Updated on February 6, 2011

What Would God Look Like?

If I believed in God, resolutely believed in one almighty God, my God's face would frequently be smiling. Its smile would begin on its mouth and travel up to its eyes, and there it would twinkle, a lot of the time. Those eyes would impart worlds of secrets to me, every time I looked into them. Secrets and understanding and teachings and patience and calm. My God would need no clothing, no white robe nor garb made of light. It would wear its deliverance of knowledge unto me as it's wrappings.

One day it would look like me, and the next it would look like you, and both would be just fine. Its hair wouldn't be hair, but my wild imagination. Its jaw would work in the same way as mine, but from its mouth it would spill praise no matter how small I felt that day. That praise would look like a work of art.

Its shoulders, square and strong would harbour all of my guilt, my regret and my gumption. The sinew of its forearms would be laced with all of the weight I have tried to carry but couldn't on my own. Its hands, often cupped, would shelter my woes and hold them there until I could tarry them. Its torso would be the torso of a God. Throwing out the light and the righteousness, the righteous light, no mere human would ever be capable of throwing out.

Its long, strong legs would brace the earth eternally and as the globe shifted, it too would shift, anticipatory, always a moment ahead so as not to drop the ball.

What Would God Sound Like?

If I believed in God, my God would sound like my happiness.

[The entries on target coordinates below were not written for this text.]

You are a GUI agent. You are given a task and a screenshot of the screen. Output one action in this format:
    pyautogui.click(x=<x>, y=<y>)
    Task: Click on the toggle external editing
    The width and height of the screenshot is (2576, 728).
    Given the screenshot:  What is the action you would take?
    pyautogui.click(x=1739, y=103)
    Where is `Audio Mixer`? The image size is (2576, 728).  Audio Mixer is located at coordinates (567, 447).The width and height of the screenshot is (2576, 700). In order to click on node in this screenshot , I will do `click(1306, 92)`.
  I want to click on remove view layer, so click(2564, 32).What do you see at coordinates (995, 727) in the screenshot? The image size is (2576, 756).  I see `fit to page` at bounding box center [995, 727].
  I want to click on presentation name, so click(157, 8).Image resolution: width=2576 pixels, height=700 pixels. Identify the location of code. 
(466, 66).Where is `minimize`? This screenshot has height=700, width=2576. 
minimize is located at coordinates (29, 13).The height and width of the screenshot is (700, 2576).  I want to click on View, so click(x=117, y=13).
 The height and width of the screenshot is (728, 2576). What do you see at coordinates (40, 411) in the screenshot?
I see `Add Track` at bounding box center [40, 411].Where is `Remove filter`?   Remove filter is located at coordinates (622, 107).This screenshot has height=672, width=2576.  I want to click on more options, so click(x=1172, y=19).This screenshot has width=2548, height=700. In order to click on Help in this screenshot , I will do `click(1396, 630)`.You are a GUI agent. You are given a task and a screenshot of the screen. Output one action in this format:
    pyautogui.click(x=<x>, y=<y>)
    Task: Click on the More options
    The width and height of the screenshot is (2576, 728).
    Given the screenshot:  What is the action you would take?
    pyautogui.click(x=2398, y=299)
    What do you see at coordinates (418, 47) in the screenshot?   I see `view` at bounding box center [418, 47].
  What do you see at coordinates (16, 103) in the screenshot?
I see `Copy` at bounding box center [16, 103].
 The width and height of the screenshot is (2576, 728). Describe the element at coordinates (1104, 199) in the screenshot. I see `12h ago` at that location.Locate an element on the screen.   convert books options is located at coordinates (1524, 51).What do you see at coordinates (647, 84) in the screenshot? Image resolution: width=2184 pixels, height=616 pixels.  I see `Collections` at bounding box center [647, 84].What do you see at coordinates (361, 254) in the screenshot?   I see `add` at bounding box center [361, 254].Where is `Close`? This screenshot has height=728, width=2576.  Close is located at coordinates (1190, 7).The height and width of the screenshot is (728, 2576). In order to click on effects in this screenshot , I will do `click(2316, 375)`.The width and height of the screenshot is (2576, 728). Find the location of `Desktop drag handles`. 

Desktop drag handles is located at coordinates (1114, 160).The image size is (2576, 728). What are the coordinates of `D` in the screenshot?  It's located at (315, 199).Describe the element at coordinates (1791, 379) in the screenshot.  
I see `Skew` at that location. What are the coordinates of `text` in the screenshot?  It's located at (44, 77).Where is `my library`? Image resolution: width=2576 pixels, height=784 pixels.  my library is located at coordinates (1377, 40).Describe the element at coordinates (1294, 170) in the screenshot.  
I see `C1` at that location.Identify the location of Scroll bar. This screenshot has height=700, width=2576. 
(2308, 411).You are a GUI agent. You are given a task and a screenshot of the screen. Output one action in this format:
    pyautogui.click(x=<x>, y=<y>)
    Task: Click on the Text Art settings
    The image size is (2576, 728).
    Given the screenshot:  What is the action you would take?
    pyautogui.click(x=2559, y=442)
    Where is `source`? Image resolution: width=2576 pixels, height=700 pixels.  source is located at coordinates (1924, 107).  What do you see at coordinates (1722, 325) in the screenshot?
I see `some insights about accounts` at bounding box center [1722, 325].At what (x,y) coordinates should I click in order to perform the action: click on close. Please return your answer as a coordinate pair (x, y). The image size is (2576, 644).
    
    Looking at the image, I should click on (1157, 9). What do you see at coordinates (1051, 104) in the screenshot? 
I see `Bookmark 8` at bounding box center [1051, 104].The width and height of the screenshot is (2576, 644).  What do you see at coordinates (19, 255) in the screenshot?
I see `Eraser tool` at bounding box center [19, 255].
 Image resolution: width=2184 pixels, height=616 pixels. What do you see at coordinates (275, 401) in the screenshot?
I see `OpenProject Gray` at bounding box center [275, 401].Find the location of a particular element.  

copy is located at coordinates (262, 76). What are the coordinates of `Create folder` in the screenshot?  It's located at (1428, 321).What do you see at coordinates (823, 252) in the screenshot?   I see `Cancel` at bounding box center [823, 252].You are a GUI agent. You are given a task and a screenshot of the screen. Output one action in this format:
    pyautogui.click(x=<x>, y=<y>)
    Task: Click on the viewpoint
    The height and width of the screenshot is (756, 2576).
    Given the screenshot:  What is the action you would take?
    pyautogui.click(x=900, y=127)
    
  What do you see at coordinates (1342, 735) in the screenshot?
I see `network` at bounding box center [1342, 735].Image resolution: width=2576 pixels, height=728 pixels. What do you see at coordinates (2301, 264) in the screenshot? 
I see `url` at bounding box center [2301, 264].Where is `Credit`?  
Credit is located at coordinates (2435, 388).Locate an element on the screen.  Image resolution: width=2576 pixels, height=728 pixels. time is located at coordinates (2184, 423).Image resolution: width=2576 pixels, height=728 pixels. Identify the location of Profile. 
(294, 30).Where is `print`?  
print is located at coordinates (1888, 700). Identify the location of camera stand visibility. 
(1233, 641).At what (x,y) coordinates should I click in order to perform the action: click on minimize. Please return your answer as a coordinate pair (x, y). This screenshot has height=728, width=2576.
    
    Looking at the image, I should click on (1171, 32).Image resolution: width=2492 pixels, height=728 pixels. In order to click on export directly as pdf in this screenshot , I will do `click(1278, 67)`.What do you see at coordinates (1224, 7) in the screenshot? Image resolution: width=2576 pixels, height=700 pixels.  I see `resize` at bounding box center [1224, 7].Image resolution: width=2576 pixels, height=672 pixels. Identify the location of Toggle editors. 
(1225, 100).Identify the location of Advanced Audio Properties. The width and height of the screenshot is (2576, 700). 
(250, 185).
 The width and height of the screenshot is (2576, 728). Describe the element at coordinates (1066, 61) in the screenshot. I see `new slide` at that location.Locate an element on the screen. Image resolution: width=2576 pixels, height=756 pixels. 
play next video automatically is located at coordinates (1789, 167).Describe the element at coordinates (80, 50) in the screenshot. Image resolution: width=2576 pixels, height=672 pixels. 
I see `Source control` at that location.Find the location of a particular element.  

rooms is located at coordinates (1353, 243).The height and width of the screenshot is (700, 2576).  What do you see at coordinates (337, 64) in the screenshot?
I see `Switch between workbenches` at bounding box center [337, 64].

It would sing forever notes unchanging and yet it would be forever adjusting its melody to adapt purposefully to the rise and fall of the tides of my life. Its voice would be the voice of my reason and one of silken, hypnotic rule. It would sound like a child's gleeful mimickry of adult stipulation and at once of a parent's firm, logical persuasion.

My God would whisper the phrases of long forgotten guides. Its words would comfort me and appease my need for direction...my need for discretion.  It would laugh almost all of the time, and rather than cry, it would laugh much gentler throughout the rest. 

What Would God Do?

What would my God do with all of its free time? With global peace commonplace, guns and weapons of mass destruction no more, evil weeded out and good prevailing, my God would be afforded the chance to sit back, relax and enjoy the fruits of its labour.

A deep swim to the oceanbed and back up to chat with the patterns of light dancing atop the waves; A vigourous climb to the highest points of mountainous terrain, and a slide down the shale to regroup in the valley; A visit into the home of the blue collar hero, complete with a cup of tea by the hearth; A place in the circle of story time, hands held by the devout bards of the world; A meal of blessed meats, crisp greens and hearty, sweet broth both cold and hot; A walk on the grass, barefooted and cool; Conversation with the man and the woman and the beast of its creation and upbringing.

This is what my God would do, were my God, God.

My God Is Mine

What would your God give me, that mine would not? What could your God give me, that mine could not? My God would travel with me and protect me. My God would be my friend, my saviour and my endearment. It wouldn't tell me what I must do but would agree with my steadfast choices, because I am a righteous human being even without its approval. It would alleviate me of those choices I could not make on my own. And those choices would still be made; those choices of mine. Those would be the choices made by me, delivered by my God and I. My God, that is me.

My God Is Me

My words are the words of my God. That God which is me. I think therefore I am a God myself.  The God of myself.  I create my heaven and fear my own hell though its a hell of my own creation.  The plastic hell I hear about doesn't scare me.  We see varying degrees of hell all around us every day.  We try to circumvent the worst of it, tiptoeing through the tulips of madness and love and the the thorny hedges of what's in between.  The bittersweet of life's endeavours pop up and encroach around us, begging for our Gods to sanctify them with titles and priorities and grades of worth.

Your God, my God, their God can't ever truly be on top of one thing or another.  Your God, my God and their God are the same in their search for an ending to the trivial.